Improper iron metabolism interferes with the production of red blood cells, the concentration of which drops to 1.0 • 1012 / l., and hemoglobin can be less than 30 g / l. The color index also decreases

The number of reticulocytes increases. Macrocytes are found in the blood - large immature red blood cells, defective and ugly blood cells.

Sickle anemia and thalassemia

In these hereditary diseases, the developing red blood cells have an irregular shape and unusual inclusions - Jolly bodies, Cabo accumulation of hemoglobin in the center resembling a target (target-shaped red blood cells).

Hereditary disorders are often diagnosed in people who have ancestors from North Africa, Western Asia, Central Asia and Azerbaijan.

In patients from childhood, a sharp decrease in the amount of hemoglobin to 50 - 70 g/l and a decrease in the number of erythrocytes to 1 - 2 • 109/l are diagnosed. The concentration of reticulocytes increases to 30% of the total number of leukocytes. In biochemical analysis, an increase in bilirubin and serum iron is observed.

Due to the wide variety of types of anemia, the diagnosis can only be confirmed or refuted using a set of laboratory tests. Tests are taken during the diagnostic period and during treatment. You can take all types of tests for anemia at the Diana private clinic.

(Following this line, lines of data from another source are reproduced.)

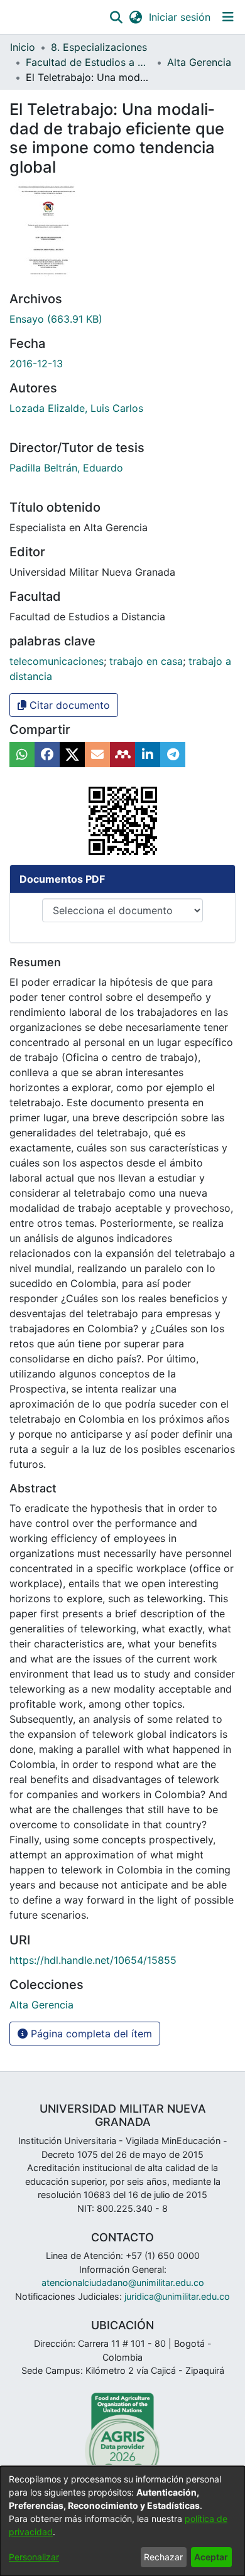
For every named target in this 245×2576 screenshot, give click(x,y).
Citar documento (68, 705)
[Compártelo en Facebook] (47, 754)
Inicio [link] (22, 47)
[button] (116, 16)
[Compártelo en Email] (97, 754)
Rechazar (163, 2557)
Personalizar (34, 2557)
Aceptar (211, 2557)
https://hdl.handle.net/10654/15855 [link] (93, 1960)
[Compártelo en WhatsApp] (22, 754)
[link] (55, 319)
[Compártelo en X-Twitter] (72, 754)
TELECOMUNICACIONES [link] (56, 661)
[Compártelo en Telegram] (172, 754)
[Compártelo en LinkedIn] (147, 754)
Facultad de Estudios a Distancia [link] (88, 62)
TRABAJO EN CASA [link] (146, 661)
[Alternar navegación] (228, 17)
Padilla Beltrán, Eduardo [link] (66, 467)
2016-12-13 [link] (36, 363)
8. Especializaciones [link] (99, 47)
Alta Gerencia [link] (199, 62)
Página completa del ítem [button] (90, 2033)
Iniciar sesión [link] (180, 17)
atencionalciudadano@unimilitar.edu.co (122, 2282)
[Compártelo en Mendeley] (122, 754)
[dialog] (122, 2521)
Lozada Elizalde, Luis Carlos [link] (76, 408)
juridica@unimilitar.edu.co (177, 2296)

Make an appointment with a gynecologist by calling +7 (812) 528-88-65, request a call back or fill out the appointment form on the page!

Degrees of anemia

Degree Hemoglobin g/l
light 90-110
average 70-100
heavy 70 g/l

If with a mild degree all other laboratory parameters may be normal, then with moderate and severe cases other blood parameters also change. Severe anemia requires identification of its causes and type, so patients are prescribed a comprehensive examination.

Hemorrhagic anemia

This type of anemia can be acute, resulting from massive blood loss due to surgery, miscarriage, ectopic pregnancy, difficult childbirth. Anemia can be chronic, caused by minor but frequent bleeding.

The erythrocyte content drops to less than 3.5 1012 l; immediately after the loss of a large amount of blood, the indicator can be significantly reduced down to 2.1 1012 l. The hemoglobin content decreases - the lower this indicator, the more severe the anemia.

The average volume of red blood cells decreases. In the blood, the content of underdeveloped or deformed red cells increases, which cannot function properly. The number of immature red blood cells - reticulocytes - increases because red blood cells do not have time to mature.

The number of leukocytes in the blood drops, because with blood loss not only red blood cells are lost, but also white cells.

Blood parameters measured for anemia

index Norm
hemoglobin (Hb) men - 130-170 g/l

women outside pregnancy 120-150 g/l;

pregnant <110 g/l

red blood cells men – 3.9–5.5•1012 /l.

women 3.9–4.7•1012 /l

SOE men 1-10 mm/h

women 2-15 mm/hour

mean erythrocyte volume (MCV) 80-97 in
average amount of Hb in a single erythrocyte (MSN) 27.-34 picograms
Average Hb in erythrocytes MSHC 315-360 g/l
retikulotsitı 5-15‰
hematocrit women outside pregnancy - 0.36 - 0.48 (36-48%)
color indicator 0,8– 1,1
serum iron 9.0 – 31.3 µmol/l
iron content in transferrin 15-50%
gaptoglobin 0.3-2.0 g/l
bilirubin 5.2-20.0 µmol/l
leukocytes total quantity 4 -9×109/l,
segmented 47-70%
rod 1-6%

lymphocytes: 19-37%

eosinophils: 0.5-5%
monotsits: 3-11%
basophils: 0-1%

If anemia is suspected, not all of these tests may be prescribed, but only part of them. Laboratory diagnostic methods are determined by the doctor based on the patient’s complaints and existing symptoms.